Top of PROVIDED MATERIAL
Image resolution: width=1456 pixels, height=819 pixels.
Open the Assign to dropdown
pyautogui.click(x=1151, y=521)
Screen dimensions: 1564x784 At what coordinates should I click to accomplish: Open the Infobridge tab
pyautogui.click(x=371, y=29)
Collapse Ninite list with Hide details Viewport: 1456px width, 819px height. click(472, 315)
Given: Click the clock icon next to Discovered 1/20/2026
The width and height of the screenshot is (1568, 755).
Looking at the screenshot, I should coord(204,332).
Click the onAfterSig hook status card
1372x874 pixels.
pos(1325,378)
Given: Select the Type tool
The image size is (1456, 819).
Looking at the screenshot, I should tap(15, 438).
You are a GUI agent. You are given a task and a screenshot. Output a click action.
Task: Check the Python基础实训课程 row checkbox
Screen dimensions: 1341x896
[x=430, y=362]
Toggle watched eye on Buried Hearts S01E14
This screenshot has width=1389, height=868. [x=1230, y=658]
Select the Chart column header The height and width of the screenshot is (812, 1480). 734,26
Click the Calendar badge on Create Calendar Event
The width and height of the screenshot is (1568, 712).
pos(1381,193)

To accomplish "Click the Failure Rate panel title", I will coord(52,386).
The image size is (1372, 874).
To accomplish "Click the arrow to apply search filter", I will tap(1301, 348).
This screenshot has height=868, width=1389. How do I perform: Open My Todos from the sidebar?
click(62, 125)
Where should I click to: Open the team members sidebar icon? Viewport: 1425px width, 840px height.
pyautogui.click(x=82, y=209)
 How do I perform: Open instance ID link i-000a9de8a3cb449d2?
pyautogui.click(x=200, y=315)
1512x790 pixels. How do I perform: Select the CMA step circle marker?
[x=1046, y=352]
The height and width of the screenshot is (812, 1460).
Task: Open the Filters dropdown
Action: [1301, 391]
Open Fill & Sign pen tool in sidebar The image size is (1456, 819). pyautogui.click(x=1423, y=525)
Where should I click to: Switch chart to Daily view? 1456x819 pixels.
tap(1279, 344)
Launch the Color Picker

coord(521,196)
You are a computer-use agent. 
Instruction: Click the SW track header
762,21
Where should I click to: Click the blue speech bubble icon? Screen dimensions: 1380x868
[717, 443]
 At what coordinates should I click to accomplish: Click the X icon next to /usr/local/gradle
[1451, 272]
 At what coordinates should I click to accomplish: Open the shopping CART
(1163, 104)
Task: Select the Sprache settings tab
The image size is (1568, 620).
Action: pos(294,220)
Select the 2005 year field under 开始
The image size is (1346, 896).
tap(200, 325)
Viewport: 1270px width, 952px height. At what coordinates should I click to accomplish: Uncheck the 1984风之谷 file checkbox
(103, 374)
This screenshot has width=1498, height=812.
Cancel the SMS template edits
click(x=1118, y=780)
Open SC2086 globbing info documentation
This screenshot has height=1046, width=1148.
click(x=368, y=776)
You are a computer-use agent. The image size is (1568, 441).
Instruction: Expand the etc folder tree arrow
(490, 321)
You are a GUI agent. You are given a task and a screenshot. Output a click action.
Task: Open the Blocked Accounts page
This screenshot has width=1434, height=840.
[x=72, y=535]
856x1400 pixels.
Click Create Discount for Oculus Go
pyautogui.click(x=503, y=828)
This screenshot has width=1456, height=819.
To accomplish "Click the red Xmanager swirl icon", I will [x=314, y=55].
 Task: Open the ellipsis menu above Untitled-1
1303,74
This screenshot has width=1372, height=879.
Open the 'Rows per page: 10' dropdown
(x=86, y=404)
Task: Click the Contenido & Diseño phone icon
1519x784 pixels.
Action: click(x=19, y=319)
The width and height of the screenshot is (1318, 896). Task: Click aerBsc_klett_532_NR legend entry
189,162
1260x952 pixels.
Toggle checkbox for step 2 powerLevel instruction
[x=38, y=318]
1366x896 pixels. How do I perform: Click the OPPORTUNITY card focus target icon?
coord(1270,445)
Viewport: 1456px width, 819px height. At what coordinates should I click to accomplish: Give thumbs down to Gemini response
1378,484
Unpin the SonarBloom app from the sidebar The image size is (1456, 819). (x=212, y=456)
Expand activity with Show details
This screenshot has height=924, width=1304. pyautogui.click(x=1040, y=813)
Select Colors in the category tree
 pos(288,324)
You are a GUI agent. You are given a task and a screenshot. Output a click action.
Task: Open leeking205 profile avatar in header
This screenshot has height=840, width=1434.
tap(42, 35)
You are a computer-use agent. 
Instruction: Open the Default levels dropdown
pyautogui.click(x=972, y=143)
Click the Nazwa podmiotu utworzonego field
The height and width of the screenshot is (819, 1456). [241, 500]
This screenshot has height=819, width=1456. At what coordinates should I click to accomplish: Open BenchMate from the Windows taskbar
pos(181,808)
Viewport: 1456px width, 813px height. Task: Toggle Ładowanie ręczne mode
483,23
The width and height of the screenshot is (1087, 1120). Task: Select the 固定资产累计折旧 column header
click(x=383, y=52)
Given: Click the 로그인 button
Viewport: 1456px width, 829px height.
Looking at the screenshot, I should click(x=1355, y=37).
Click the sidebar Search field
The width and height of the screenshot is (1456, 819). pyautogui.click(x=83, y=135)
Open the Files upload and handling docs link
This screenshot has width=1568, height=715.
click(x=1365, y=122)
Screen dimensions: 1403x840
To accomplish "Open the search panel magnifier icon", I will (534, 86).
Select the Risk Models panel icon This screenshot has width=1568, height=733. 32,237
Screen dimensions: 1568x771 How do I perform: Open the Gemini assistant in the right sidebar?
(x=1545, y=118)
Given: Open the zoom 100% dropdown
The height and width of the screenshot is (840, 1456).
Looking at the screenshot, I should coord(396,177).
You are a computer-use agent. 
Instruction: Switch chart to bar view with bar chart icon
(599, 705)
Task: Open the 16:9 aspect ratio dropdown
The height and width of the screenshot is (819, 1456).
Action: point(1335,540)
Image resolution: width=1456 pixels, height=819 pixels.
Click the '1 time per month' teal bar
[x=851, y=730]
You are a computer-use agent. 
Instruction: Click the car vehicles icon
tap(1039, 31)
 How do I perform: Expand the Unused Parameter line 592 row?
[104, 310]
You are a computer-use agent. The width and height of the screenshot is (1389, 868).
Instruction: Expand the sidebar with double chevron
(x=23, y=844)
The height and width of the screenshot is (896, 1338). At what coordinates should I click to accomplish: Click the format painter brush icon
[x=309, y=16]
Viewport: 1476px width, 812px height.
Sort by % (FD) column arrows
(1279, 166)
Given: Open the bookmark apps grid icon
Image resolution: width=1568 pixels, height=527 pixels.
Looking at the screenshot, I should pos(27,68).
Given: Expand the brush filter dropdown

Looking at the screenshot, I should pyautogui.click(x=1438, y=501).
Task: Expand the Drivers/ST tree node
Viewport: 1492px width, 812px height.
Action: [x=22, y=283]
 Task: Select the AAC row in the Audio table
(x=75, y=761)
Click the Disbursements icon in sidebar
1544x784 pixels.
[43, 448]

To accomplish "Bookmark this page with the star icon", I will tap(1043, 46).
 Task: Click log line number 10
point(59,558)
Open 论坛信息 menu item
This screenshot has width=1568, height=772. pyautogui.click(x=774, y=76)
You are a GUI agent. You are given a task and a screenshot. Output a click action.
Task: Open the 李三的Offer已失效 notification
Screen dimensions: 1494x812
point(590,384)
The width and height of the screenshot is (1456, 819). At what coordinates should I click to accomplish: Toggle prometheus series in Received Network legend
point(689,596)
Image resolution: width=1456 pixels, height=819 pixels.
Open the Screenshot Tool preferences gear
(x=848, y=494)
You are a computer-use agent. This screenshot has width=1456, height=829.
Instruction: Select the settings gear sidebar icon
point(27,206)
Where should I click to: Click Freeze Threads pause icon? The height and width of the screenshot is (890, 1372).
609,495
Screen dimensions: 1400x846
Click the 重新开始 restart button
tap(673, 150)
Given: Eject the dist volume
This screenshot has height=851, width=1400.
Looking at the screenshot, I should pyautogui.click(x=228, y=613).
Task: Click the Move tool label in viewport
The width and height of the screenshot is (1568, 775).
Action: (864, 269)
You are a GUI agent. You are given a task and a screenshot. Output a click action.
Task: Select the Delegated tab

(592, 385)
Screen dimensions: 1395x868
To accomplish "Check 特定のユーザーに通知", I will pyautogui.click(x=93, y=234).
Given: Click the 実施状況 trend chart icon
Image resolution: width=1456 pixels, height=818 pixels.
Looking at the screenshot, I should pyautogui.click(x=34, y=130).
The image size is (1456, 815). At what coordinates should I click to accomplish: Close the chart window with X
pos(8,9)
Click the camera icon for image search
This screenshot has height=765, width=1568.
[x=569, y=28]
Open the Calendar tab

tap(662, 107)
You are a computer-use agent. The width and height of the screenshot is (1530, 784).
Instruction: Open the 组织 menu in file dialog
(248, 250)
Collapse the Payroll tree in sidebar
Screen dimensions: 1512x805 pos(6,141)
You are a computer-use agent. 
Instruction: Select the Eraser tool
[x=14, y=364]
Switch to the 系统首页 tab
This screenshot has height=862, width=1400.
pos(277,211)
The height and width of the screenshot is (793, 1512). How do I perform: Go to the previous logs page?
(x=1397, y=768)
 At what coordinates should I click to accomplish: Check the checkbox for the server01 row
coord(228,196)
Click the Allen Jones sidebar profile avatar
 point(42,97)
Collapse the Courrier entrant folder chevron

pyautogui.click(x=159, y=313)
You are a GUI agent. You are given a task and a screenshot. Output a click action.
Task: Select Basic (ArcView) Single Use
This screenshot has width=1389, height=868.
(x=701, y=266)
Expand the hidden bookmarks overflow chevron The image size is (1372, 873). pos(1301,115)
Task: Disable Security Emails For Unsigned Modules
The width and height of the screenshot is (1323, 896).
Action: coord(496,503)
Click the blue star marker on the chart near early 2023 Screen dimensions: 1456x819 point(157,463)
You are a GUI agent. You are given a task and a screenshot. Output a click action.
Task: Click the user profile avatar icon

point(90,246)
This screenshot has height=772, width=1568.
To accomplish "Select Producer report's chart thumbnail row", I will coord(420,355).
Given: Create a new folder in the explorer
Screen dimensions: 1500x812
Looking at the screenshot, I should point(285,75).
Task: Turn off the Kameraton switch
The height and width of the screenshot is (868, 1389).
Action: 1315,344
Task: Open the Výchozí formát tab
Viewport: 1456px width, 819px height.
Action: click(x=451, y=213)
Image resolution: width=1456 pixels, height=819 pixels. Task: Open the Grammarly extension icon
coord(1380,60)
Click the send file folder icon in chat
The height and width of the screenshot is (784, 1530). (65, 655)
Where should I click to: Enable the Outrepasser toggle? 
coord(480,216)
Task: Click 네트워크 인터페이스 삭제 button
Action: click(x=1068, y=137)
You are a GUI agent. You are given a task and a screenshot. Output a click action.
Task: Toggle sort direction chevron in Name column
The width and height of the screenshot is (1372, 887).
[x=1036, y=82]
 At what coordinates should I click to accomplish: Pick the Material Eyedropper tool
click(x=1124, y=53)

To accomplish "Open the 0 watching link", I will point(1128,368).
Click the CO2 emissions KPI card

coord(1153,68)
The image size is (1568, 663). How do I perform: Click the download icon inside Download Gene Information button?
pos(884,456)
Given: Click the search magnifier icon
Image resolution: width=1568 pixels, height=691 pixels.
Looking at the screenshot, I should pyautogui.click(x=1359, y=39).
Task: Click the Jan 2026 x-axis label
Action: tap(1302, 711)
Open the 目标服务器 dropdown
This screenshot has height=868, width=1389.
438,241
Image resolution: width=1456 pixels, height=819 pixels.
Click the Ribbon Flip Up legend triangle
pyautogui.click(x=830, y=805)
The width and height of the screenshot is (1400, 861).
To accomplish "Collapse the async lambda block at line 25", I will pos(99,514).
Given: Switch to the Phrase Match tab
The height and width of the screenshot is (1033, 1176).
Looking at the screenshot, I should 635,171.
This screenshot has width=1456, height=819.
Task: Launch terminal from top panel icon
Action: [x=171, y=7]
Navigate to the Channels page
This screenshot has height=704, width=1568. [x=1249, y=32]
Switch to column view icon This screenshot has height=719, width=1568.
Bottom of PROVIDED MATERIAL
Copy out the lines above with "magnifier" in them.

WRITTEN SOLUTION:
To accomplish "Open the search panel magnifier icon", I will (534, 86).
Given: Click the search magnifier icon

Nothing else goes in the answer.